“So soon as the cock crows in the morning you must be quick to rise; you must keep your ears awake to hear the cry of the cock. And if there be no cock, or the cock does not crow, then let the moon be as a cock for you, let the constellation of the great Bear tell you when it is time to rise. Then you must quickly make the fire, skilfully removing the ashes, without sprinkling them upon the floor. Then quickly go to the stable, clean the stable, take food to the cattle, feed all the animals on the farm. For already the cow of your mother-in-law will be lowing for food; the horse of your father-in-law will be whinnying; the milch cow of your sister-in-law will be straining at her tether; the calf of your brother-in-law will be bleating; for all will be waiting for her whose duty it is to give them hay, whose duty it is to give them food.”
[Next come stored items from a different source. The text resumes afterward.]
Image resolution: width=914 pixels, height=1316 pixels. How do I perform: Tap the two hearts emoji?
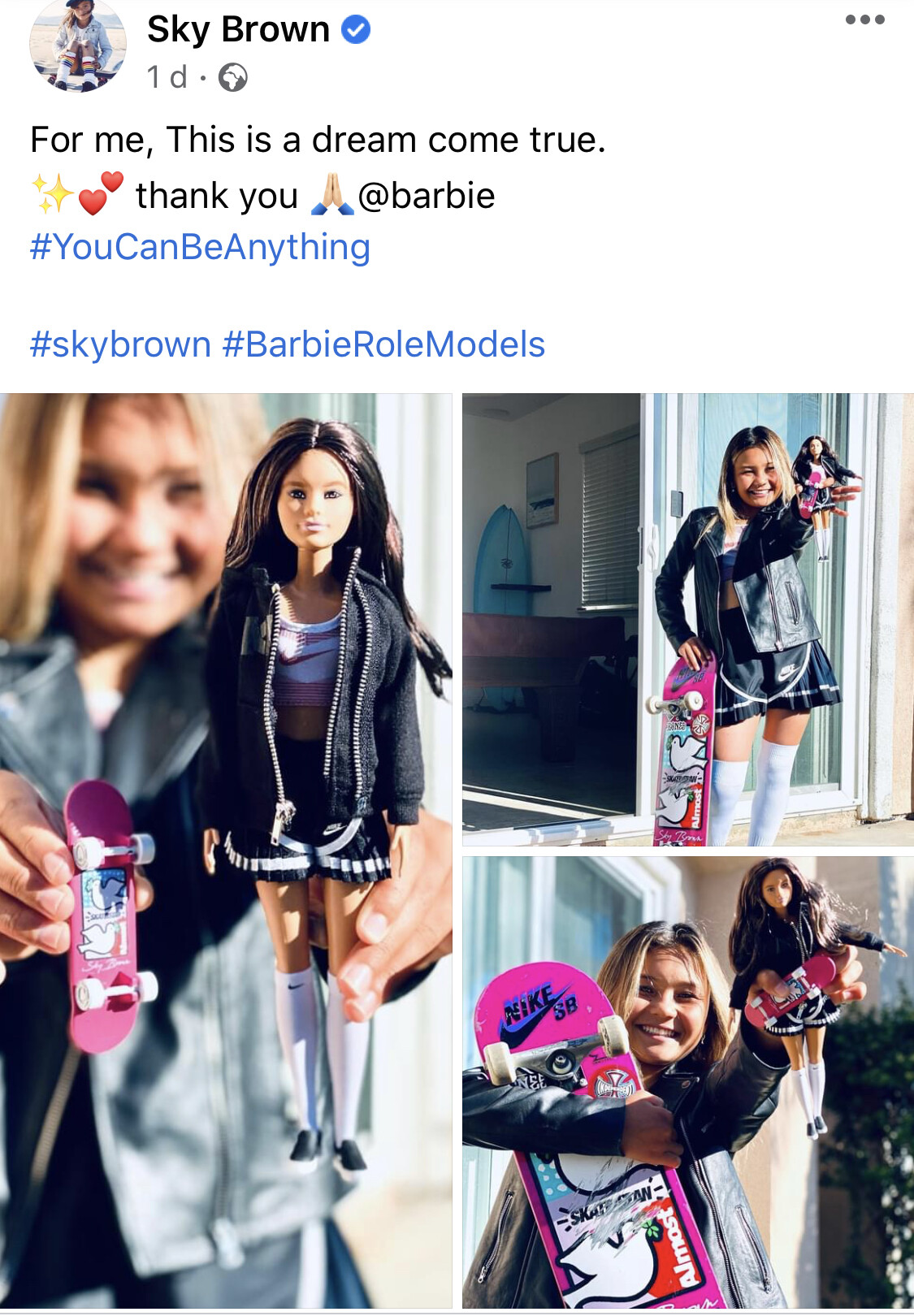click(x=101, y=193)
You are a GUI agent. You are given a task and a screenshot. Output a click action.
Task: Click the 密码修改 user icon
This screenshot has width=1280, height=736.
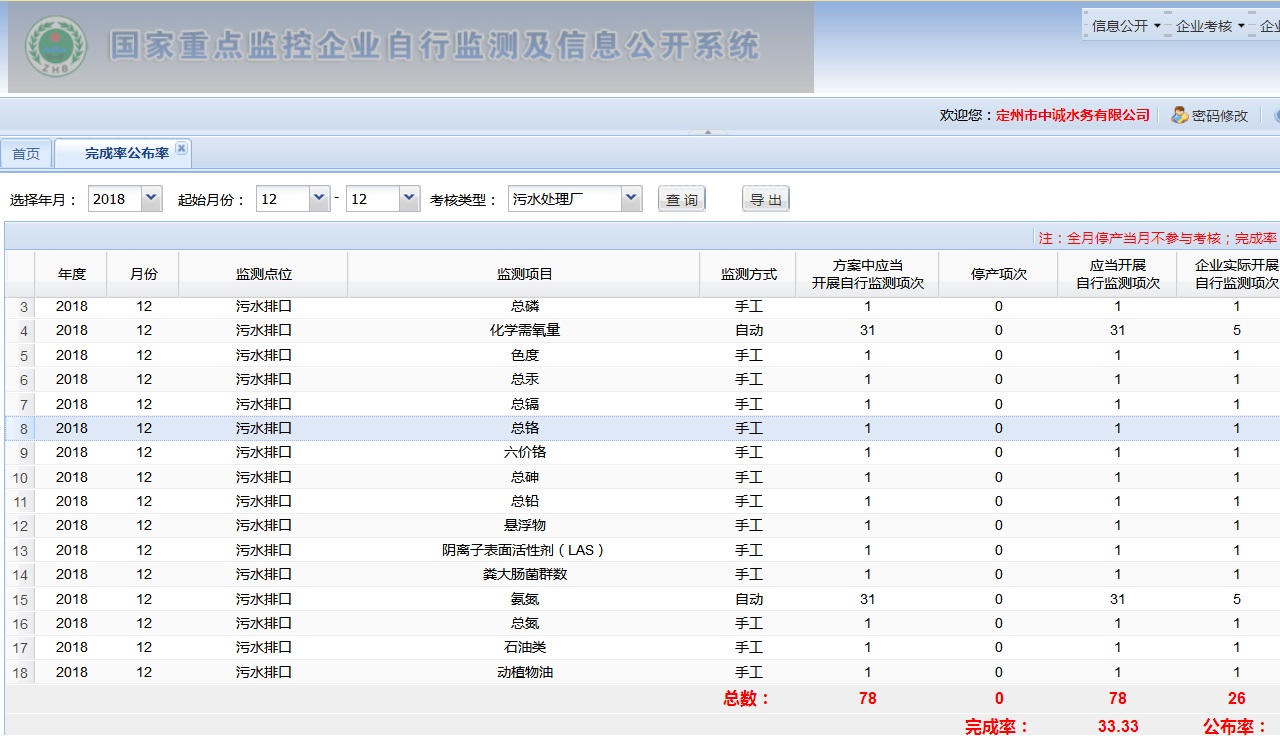[x=1180, y=115]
Like instructions are given about feeding the younger animals and the fowls and the little pigs. But she must not forget the children of the house at the same time:
“When you have fed the animals and cleaned the stables come back quickly, quickly as a snow-storm. For in the chamber the little child has awakened and has begun to cry in his cradle. He cannot speak, poor little one; he cannot tell you, if he be hungry or if he be cold, or if anything extraordinary has happened to him, before someone that he knows has come to care for him, before he hears the voice of his own mother.”
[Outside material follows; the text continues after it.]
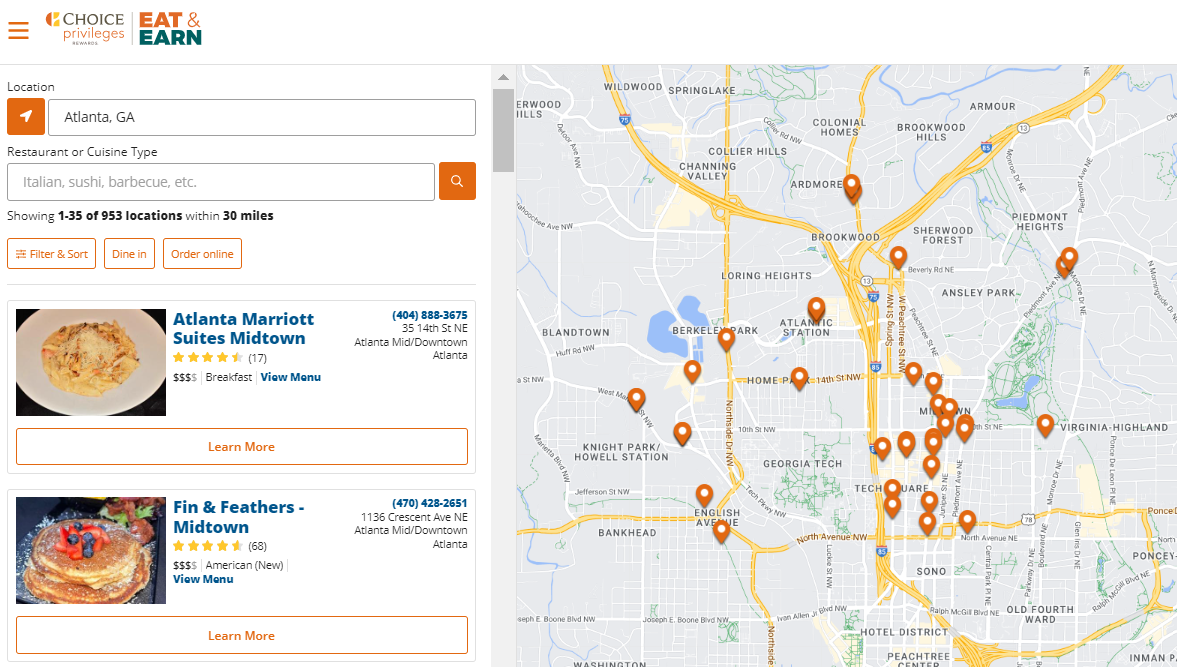Click the current location arrow icon
This screenshot has height=667, width=1177.
click(25, 117)
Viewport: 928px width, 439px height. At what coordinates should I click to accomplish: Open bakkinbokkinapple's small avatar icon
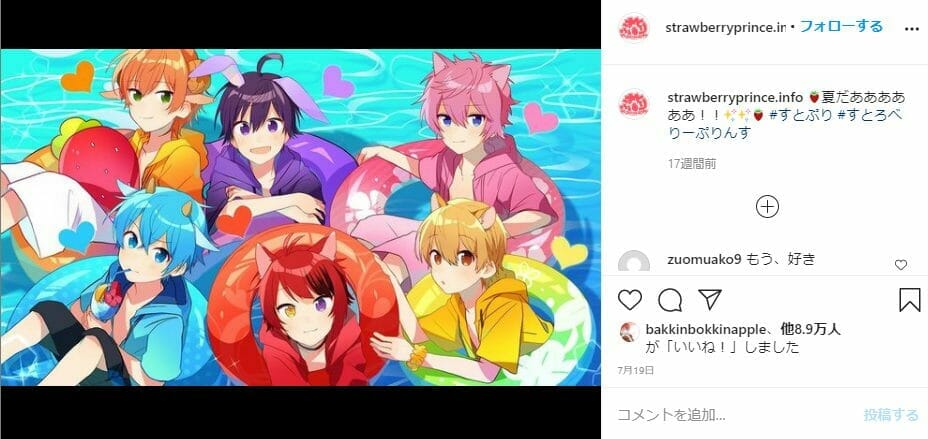[629, 333]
After enumerating and inculcating in the same manner all the duties of the day, the conduct to be observed toward every member of the family—father-in-law, mother-in-law, sister, and brother-in-law, and the children of them—we find a very minute code of conduct set forth in regard to neighbours and acquaintances. The young wife is especially warned against gossip, against listening to any stories about what happens in other people’s houses, and against telling anybody what goes on within her own. One piece of advice is memorable. If the young wife is asked whether she is well fed, she should reply always that she has the best of everything which a house can afford, this even if she should have been left without any proper nourishment for several days. Evidently the condition of submission to which Finnish women were reduced by custom was something much less merciful than has ever been known in Eastern countries. Only a very generous nature could bear such discipline; and we have many glimpses in the poem of charming natures of this kind.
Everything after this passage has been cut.